Please transcribe only the lines between the one containing "Task: Click the All Off button" and the end of the records, both ends included, exactly as written; skip every picture.

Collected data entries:
********

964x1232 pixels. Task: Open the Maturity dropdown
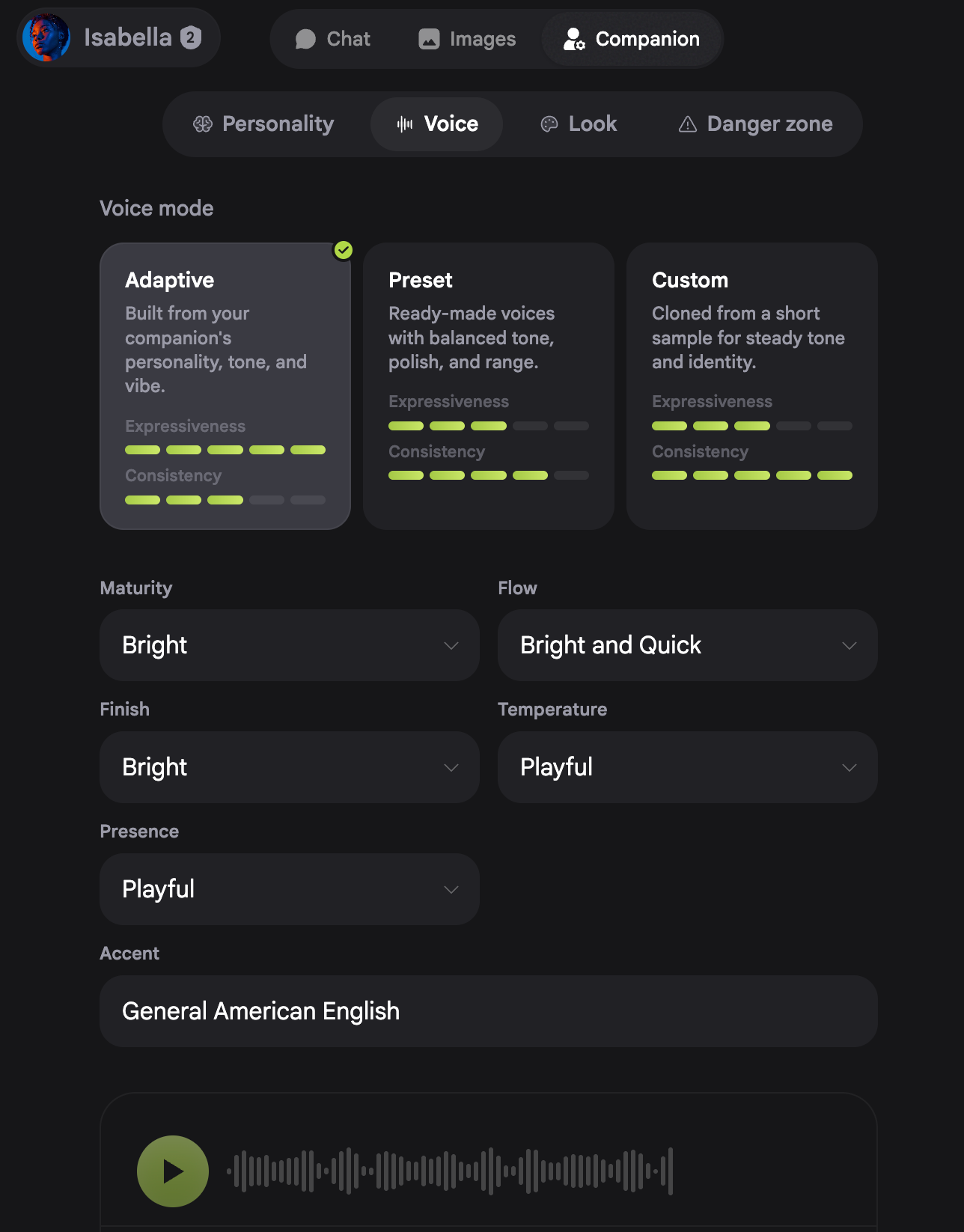pyautogui.click(x=290, y=645)
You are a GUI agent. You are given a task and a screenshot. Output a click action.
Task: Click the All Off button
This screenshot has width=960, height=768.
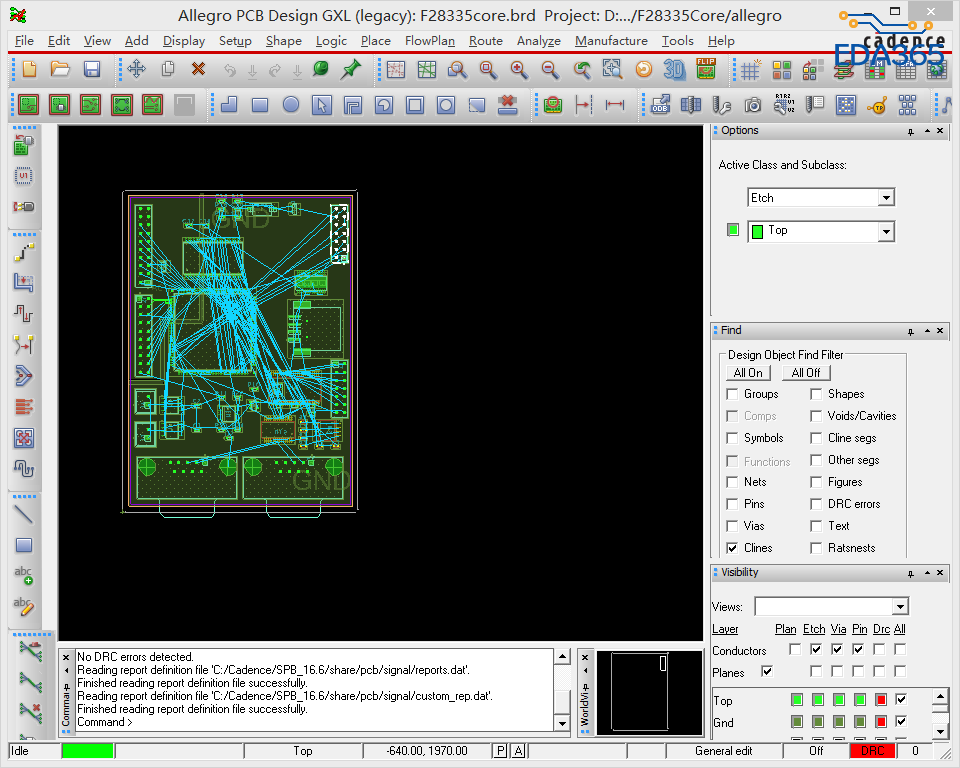tap(806, 373)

********

• Solution for this exercise:
Task: Click the All Off button
This screenshot has width=960, height=768.
tap(806, 373)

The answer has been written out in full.